For years, SEO was mostly discussed through rankings, keywords, backlinks and content. All of that still matters. But it is no longer enough.

Because Google and AI systems are not only asking:

“Which page should rank?”

They are also asking:

  • “Which entity is this?”
  • “Is this the same person, brand or concept?”
  • “What is it connected to?”
  • “Can this information be verified?”
  • “Is this source reliable enough to use in an answer?”

That is the deeper reason why the Knowledge Graph resultScore is so interesting. It is not a magic number. It is not a public trust meter. It is not a direct ranking factor.

But it gives us a small visible clue into a much bigger machine problem: systems need confidence before they can confidently show, summarize or recommend something.

And that is exactly where modern SEO is heading.

The brands, people and organizations that win in AI search will not only be the ones publishing the most content.
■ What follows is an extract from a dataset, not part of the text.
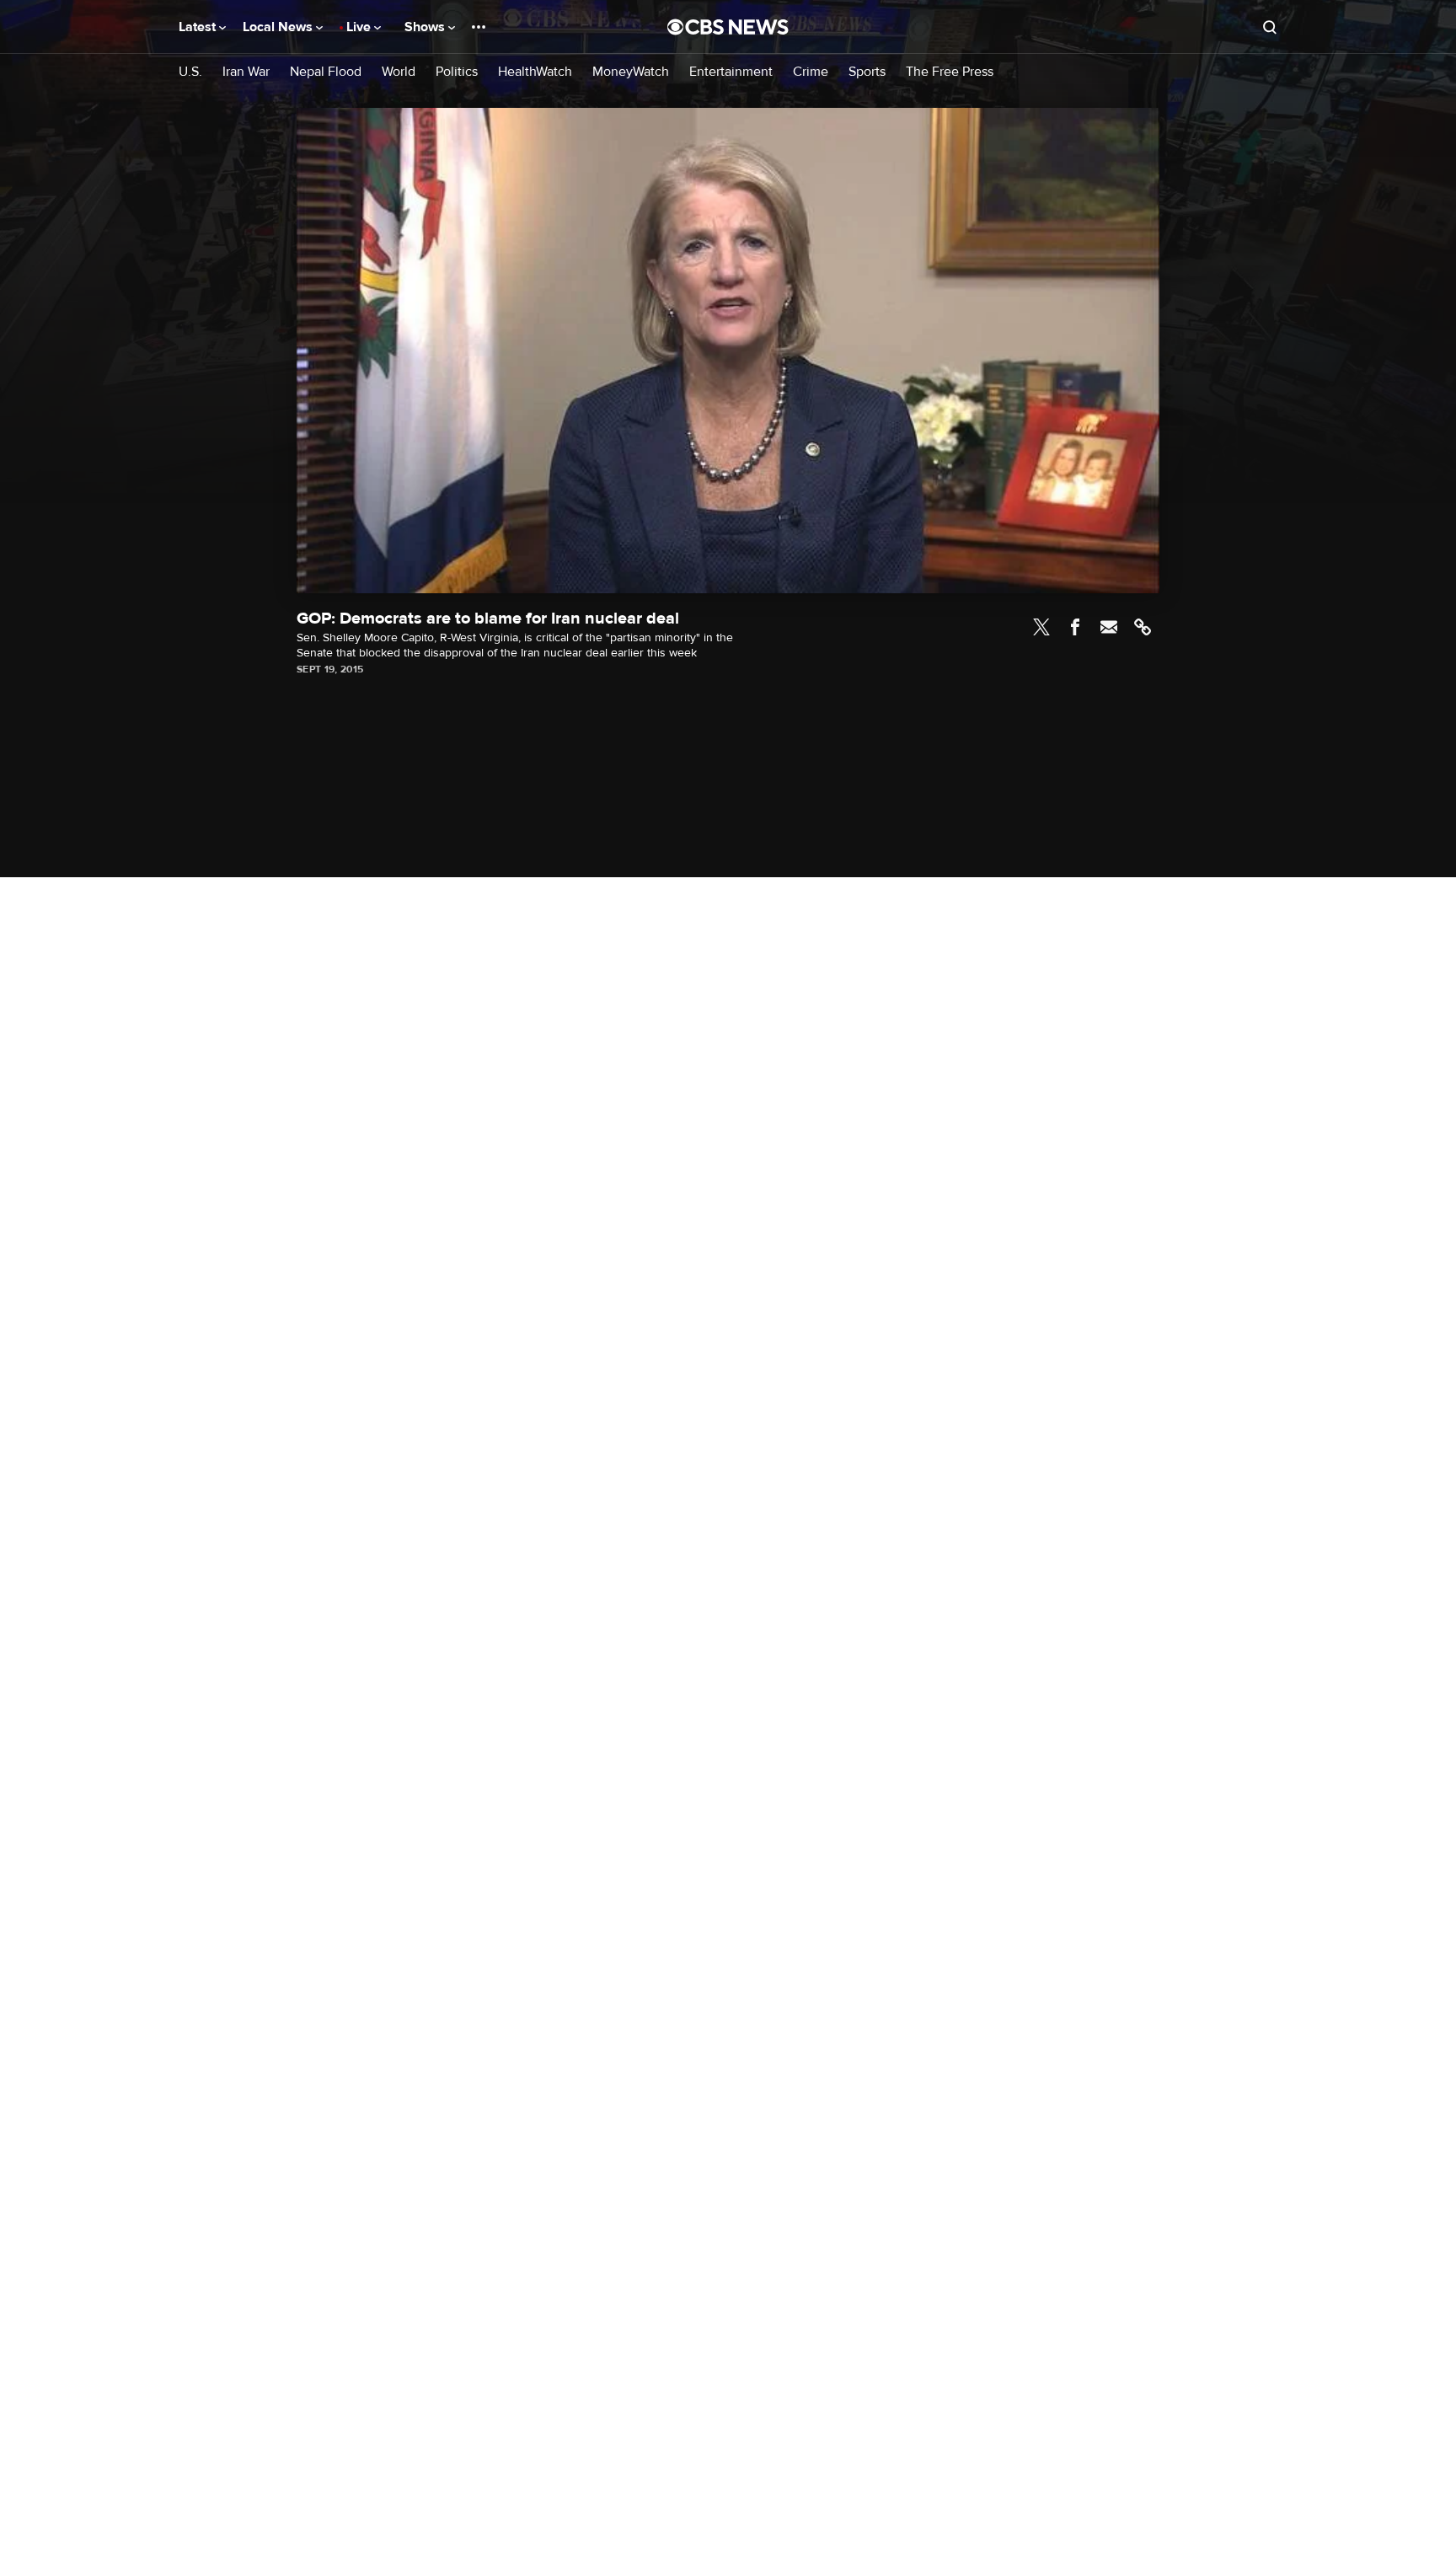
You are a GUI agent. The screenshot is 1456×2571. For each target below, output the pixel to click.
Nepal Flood (325, 72)
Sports (867, 72)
They will be the ones that are easiest to identify, easiest to verify and hardest to confuse.

That means

  • clear entity homes.
  • Consistent descriptions.
  • Strong relationships.
  • Useful structured data.
  • External confirmation.
  • Real proof.

Not because Google needs another thousand lines of Schema. But because machines need help understanding reality.

And honestly, so do humans.

A good website should make it obvious who you are, what you do, what you know, who you are connected to and why anyone should trust you.

That is good branding.
That is good SEO.
And increasingly, that is also good AI visibility.

So no, you cannot directly optimize one universal “confidence score” and call it a day.

But you can build a web presence that gives search engines and AI systems fewer reasons to doubt you.

And in the future of search, that may be one of the most valuable things you can do.